Agora, o que deveria ser a resposta mais inteligente também mostra fragilidade, porque um brinquedo de US$ 30 (R$ 152) aparentemente já consegue superar essa barreira.
O momento piora tudo, pois a Tesla acaba de lançar o FSD (Supervised) na China e já enfrenta uma ação por fraude movida por 10 proprietários chineses.
A empresa também precisou agir recentemente contra mais de 100.000 veículos que usavam dispositivos hackeados para habilitar o FSD em países onde o software não era aprovado.
O padrão que emerge é preocupante, porque uma parte relevante dos proprietários parece enxergar os sistemas de proteção mais como obstáculo do que como salvaguarda.
As consequências dessa negligência não são abstratas, uma vez que o Autopilot e o FSD (Supervised) não são autônomos e dependem de intervenção humana a qualquer instante.
O histórico citado inclui um Tesla em FSD que atravessa uma cancela ferroviária segundos antes da chegada de um trem, além de outras colisões em demonstrações do sistema.

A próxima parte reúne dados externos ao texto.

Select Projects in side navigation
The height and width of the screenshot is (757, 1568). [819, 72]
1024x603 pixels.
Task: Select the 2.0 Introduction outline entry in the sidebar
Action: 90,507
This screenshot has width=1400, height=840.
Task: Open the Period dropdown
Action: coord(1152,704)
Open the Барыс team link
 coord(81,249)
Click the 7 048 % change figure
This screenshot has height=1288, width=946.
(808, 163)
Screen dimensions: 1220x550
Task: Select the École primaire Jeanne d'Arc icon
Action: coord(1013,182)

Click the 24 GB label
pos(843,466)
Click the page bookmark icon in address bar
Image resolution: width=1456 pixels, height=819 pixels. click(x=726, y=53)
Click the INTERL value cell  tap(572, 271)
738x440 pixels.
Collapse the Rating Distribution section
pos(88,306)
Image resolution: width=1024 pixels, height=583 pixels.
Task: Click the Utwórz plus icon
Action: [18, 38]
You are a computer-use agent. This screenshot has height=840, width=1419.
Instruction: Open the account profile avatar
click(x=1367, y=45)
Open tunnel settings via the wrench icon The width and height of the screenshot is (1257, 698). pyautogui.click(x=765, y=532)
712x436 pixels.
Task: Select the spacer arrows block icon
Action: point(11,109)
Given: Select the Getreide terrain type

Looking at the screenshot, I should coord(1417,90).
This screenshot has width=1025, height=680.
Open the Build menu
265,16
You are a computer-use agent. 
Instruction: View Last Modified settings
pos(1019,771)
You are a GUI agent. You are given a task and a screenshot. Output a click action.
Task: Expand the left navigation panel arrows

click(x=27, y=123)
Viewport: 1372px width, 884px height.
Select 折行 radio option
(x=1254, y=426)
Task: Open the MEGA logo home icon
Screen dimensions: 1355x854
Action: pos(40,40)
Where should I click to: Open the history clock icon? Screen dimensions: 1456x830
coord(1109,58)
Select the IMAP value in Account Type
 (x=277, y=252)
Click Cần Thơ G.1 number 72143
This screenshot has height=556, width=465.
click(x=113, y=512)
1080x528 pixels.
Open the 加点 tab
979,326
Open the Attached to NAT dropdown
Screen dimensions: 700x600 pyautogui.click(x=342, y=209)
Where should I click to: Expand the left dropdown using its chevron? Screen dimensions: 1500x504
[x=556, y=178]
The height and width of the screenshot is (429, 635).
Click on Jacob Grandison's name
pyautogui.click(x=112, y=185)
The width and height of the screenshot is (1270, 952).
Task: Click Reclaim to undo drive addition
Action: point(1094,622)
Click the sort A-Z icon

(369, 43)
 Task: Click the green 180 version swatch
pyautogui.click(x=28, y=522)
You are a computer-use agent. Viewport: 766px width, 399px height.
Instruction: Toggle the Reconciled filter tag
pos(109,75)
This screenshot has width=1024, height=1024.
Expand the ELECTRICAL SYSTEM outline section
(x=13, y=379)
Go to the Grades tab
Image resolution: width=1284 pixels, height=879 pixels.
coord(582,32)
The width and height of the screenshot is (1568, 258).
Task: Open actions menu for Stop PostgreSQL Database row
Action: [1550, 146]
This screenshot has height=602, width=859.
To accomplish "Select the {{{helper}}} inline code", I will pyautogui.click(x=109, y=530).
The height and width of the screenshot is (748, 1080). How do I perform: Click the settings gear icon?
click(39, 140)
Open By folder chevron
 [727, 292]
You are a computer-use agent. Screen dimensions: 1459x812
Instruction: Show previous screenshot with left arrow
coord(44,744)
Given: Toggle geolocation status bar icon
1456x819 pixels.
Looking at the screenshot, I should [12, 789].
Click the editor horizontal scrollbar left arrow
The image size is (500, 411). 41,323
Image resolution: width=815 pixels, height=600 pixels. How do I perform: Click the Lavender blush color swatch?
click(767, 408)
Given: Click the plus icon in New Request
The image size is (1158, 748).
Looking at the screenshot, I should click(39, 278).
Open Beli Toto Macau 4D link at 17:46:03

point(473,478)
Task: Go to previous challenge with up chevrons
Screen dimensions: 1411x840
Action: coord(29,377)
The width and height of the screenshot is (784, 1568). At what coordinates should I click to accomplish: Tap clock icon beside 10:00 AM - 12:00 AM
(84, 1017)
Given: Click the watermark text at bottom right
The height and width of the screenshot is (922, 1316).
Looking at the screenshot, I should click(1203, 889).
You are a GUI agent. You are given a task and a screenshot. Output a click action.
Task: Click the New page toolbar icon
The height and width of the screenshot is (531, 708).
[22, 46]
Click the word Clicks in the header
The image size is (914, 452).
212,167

A NHTSA identificou 80 violações de trânsito envolvendo o FSD, entre elas avanço de sinal vermelho e invasão de faixa contrária, e elevou a investigação para análise de engenharia.
Essa etapa abrange 3,2 milhões de veículos e representa o último passo antes de um possível recall, ampliando o peso de qualquer tentativa deliberada de burlar o monitoramento.
Há quem argumente, inclusive em comentários, que qualquer operador determinado consegue derrotar um mecanismo de segurança, como mostra um acessório de US$ 5 (R$ 25) para enganar cintos.
Ainda assim, a crítica contra a Tesla permanece forte, porque a empresa sabe há anos que alguns motoristas tentarão driblar os alertas e mesmo assim o sistema continua vulnerável.
Se um objeto plástico estático consegue passar pela câmera, a solução claramente precisa evoluir com detecção de vivacidade, correlação de postura corporal, rastreamento de olhar e barreiras anti-fraude.
No fim, o problema maior também é cultural, porque nomes como Autopilot e Full Self-Driving, mesmo com “Supervised”, sugerem uma capacidade que a tecnologia ainda não entrega.
Até o carro realmente dirigir sozinho sem supervisão, o ser humano ao volante continua sendo o principal sistema de segurança, e uma cabeça de plástico jamais substitui isso.